The 'free' part I was implying is that compared to the 68000, which requires one DMA slot to actually write to a custom register, the Copper appears to do this 'for free', or else a CopMove would require 3 slots?

[Edit]: Pondering about it, maybe I am thinking of the Copper too much like a general CPU: Maybe the way it works is more like:
- First Word - Decode: instruction is a Move To Custom Register At Address xxxx: prepare destination for copy
- Second Word - Value to Copy: Transfer Value directly into Destination:
This operation is apparently special and unique to Copper because it allows direct copy of a Word from chip ram unto a custom Register in just one single dma cycle. CPU cannot do that, nor Blitter (Blitter cannot because custom registers are out of range).
Could that make more sense?

Toni Wilen · 26 May 2022, 14:33

Quote:

Originally Posted by remz

Pondering about it, maybe I am thinking of the Copper too much like a general CPU: Maybe the way it works is more like

Yes. MOVE's first DMA cycle loads register address to internal storage, second DMA cycle writes directly to selected register.

Quote:

Originally Posted by defor

Does it mean that CPU can use odd numbered cycles if they're free, but as soon as chip-set needs them CPU is "synced" back to even numbered cycles (because he must wait)?
I though that the bus controller (Agnus?) strictly allows CPU to access even numbered cycles only (if available). The DMA time slot allocation diagram in HRM suggests that

.

HRM is wrong. CPU can use both odd and even cycles but usually CPU uses even only because DMA uses odd cycles first (exceptions: high resolutions/number of planes or blitter), forcing CPU to use even cycles sooner or later. Many CPU instructions also have cycle count that is divisible by 4 which keeps alignment.

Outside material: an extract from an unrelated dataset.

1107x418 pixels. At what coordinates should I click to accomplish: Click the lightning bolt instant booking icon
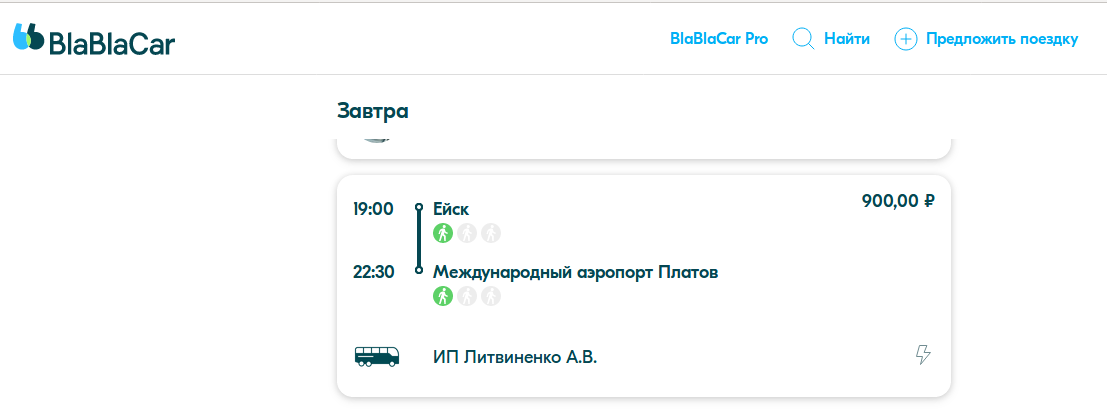(x=923, y=355)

bloodline · 27 May 2022, 20:51

Quote:

Originally Posted by remz

[Edit]: Pondering about it, maybe I am thinking of the Copper too much like a general CPU: Maybe the way it works is more like:
- First Word - Decode: instruction is a Move To Custom Register At Address xxxx: prepare destination for copy
- Second Word - Value to Copy: Transfer Value directly into Destination:
This operation is apparently special and unique to Copper because it allows direct copy of a Word from chip ram unto a custom Register in just one single dma cycle. CPU cannot do that, nor Blitter (Blitter cannot because custom registers are out of range).
Could that make more sense?

It’s just occurred to me that you might not have written a copper list before (I used to struggle with them back in the day).

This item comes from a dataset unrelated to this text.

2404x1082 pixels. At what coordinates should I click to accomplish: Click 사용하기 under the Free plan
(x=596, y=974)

If the first instruction word is a valid Chip register address then the copper just loads the second instruction word value directly into that valid register address. That’s your 2 cycles, it really is that simple.

If the first instruction word is an odd value (all Chip registers are even), then the second instruction word is used to establish if the copper is going to wait or skip at a certain beam position (the first instruction word is then treated as a bit mask for the position).

-Edit- Also remember that the copper only has bus access on odd cycles, so each move operation takes at least 4 cycles!

remz · 28 May 2022, 03:52

Quote:

Originally Posted by bloodline

It’s just occurred to me that you might not have written a copper list before (I used to struggle with them back in the day).

If the first instruction word is a valid Chip register address then the copper just loads the second instruction word into that valid address. That’s your 2 cycles, it really is that simple.

If the first instruction word is an odd value (all Chip registers are even), then the second instruction word is used to establish if the copper is going to wait or skip at a certain beam position (the first instruction work is then treated as a bit mask for the position).

-Edit- Also remember that the copper only has bus access on odd cycles, so each move operation takes at least 4 cycles!

Thank you Bloodline for the detailed explanation. I did dabble a little bit in a few copperlists. The thing that I wanted to highlight and understand if the fact that a general CPU like the 68000 *cannot* read and write in one single dma cycle, like Copper 'appears' to do.
As a comparison from what I understood so far, to move a 16-word to a 16-bit custom register, CPU running off Chip needs to:
- Read Address from Chip Ram (1 dma cycle)
- Read Value from Chip Ram (1 dma cycle)
- Write Value to Custom Register (1 dma cycle)
3 cycles required, whereas Copper does that in 2 cycles.

Please correct me if I am wrong, but so far I deduced the following facts:
Assuming stock A500 with 512KB Chip Ram, running in NTSC at 7159090 clock/sec. At 59.94Hz, this yields 455 clock cycle per horizontal scanline.
DMA bus runs at half that rate, so 227.5 dma-cycle per scanline, which is reduced to 226 in practice.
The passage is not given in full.